Ainsi, au risque de désespérer ceux qui, d’émeute en émeute, s’acharnent à théoriser l’embrasement de Babylone, Debry s’inscrit en faux : « Aussi loin que se porte notre regard, nous ne voyons rien qui semble un tant soit peu en mesure de générer les prémices d’une résistance. » Et il précise : si « les situations de rupture, et les violences qui les accompagnent, du style de celles qui agitent sporadiquement les banlieues, portent, dans une certaine mesure, la marque d’un désir de détruire un ordre social honni », elles révèlent aussi, et surtout, « un désir profond de communier au grand festin de l’illusion groupale qui se manifeste dans la jubilation de consommer (des marques de préférence) ». Autrement dit, se référant aux mêmes valeurs et codes que le système dominant – le goût du simulacre, le désir de pouvoir, la négation du social et le culte de l’ego –, ces révoltes tendraient davantage, nous dit Debry, à l’inclusion qu’à la rupture. Là encore, on ne saurait lui donner tort, même si, dans les plis du social, naissent encore quelques formes inattendues de résistance – comme le mouvement anti-CPE du printemps 2006 –, dont le principal mérite, et non le moindre, est sans doute de redonner ses lettres de noblesse à la lutte collective. Ne serait-ce que pour un temps.

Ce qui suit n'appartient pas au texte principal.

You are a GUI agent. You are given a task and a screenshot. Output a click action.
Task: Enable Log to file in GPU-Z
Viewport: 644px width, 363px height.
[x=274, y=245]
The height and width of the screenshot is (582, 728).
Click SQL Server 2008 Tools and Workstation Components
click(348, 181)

Car Debry a raison : ce « petit embourgeoisement » général qui caractérise l’époque a été précédé – dans ces années où la « gauche » s’occupa, avec succès, de « changer la vie » – d’une « ringardisation » systématique de la « culture de lutte et de résistance » incarnée par le mouvement ouvrier. « Méprisée, annulée, voire ridiculisée », cette culture, « qui fut aussi une pratique sociale avec ses codes de camaraderie, ses solidarités et ses fragilités, ses rêves de justice et de bonheur, ses valeurs et ses croyances », devint soudainement obsolète, et non pas seulement du fait de l’évolution des conditions d’exploitation ou de l’inversion du rapport de forces entre capital et travail. Elle ne devait plus être, cette culture, et progressivement elle cessa d’être. Devenu opérateur, l’ouvrier se fit employé, ralliant désormais, au nom d’une obligatoire modernité, les rangs d’une « classe unique », définie non pas par sa place dans l’appareil de production, mais par sa structure idéologique.

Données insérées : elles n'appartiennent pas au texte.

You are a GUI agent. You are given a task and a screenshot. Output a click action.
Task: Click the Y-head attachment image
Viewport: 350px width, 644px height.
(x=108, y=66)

Au nombre des références que cite cet ouvrage – Anders, Mauss, Ellul, Debord, Agamben –, on retiendra le pertinent rapprochement opéré par Debry entre La Noce chez les petits-bourgeois, déjà citée – mais aussi Le Roman des Tuis, du même Brecht – et le remarquable essai de Siegfried Kracauer, Les Employés, rédigé en 1929. Quand Brecht décrit un « monde d’apparence » où s’agitent des personnages « aux prises avec leur propre vacuité », Kracauer dresse un portrait saisissant de cet univers d’employés condamnés à vivre – « spirituellement sans abri » (Kracauer) – dans le tragique huis clos d’un ego oscillant « entre le désir de rien et l’envie de tout ». Résolument prémonitoire, ce tableau évoque – du jeunisme à la fausse convivialité, de la répétition du lieu commun à la soumission librement consentie à la hiérarchie – tout ce qui fait la singularité d’une époque, la nôtre, où les petits-bourgeois de Brecht et les employés de Kracauer sont désormais devenus les figures dominantes du corps social.

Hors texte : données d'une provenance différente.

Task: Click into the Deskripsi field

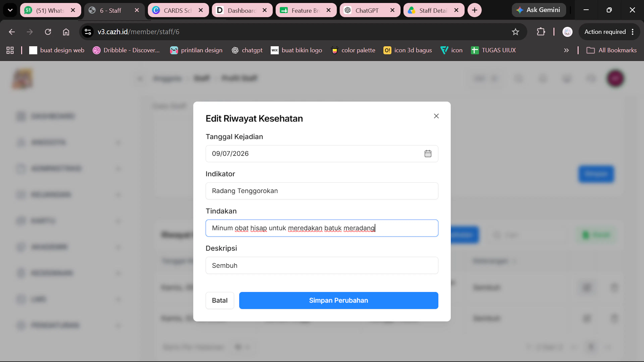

Tous propriétaires, donc, ou tous voulant l’être ! Ivresse de l’enfermement. Car, dans ce cri de ralliement, tout s’équivaut, le château et la maison pavillonnaire, celle du maître et celle de l’employé. « Posséder sa maison, écrit justement Debry, c’est se posséder soi. […] C’est pouvoir construire, dans l’ordre du besoin et de la marchandise, des limites qui situent le sujet dans un espace, à défaut pour lui de pouvoir se vivre dans l’ordre du désir. » C’est s’abstraire, dans la fausse appartenance à « la communauté des propriétaires », d’un monde « plein de menaces, de dangers, de maladies, de Nègres sans papiers, de terroristes, de jeunes illettrés assoiffés de sang ». Logiquement, le lieu commun idéologique rencontre le non-lieu (commun) géographique, cet espace « sans mémoire, sans passé et sans doute sans futur » où triomphent l’artifice, le simulacre et l’imitation.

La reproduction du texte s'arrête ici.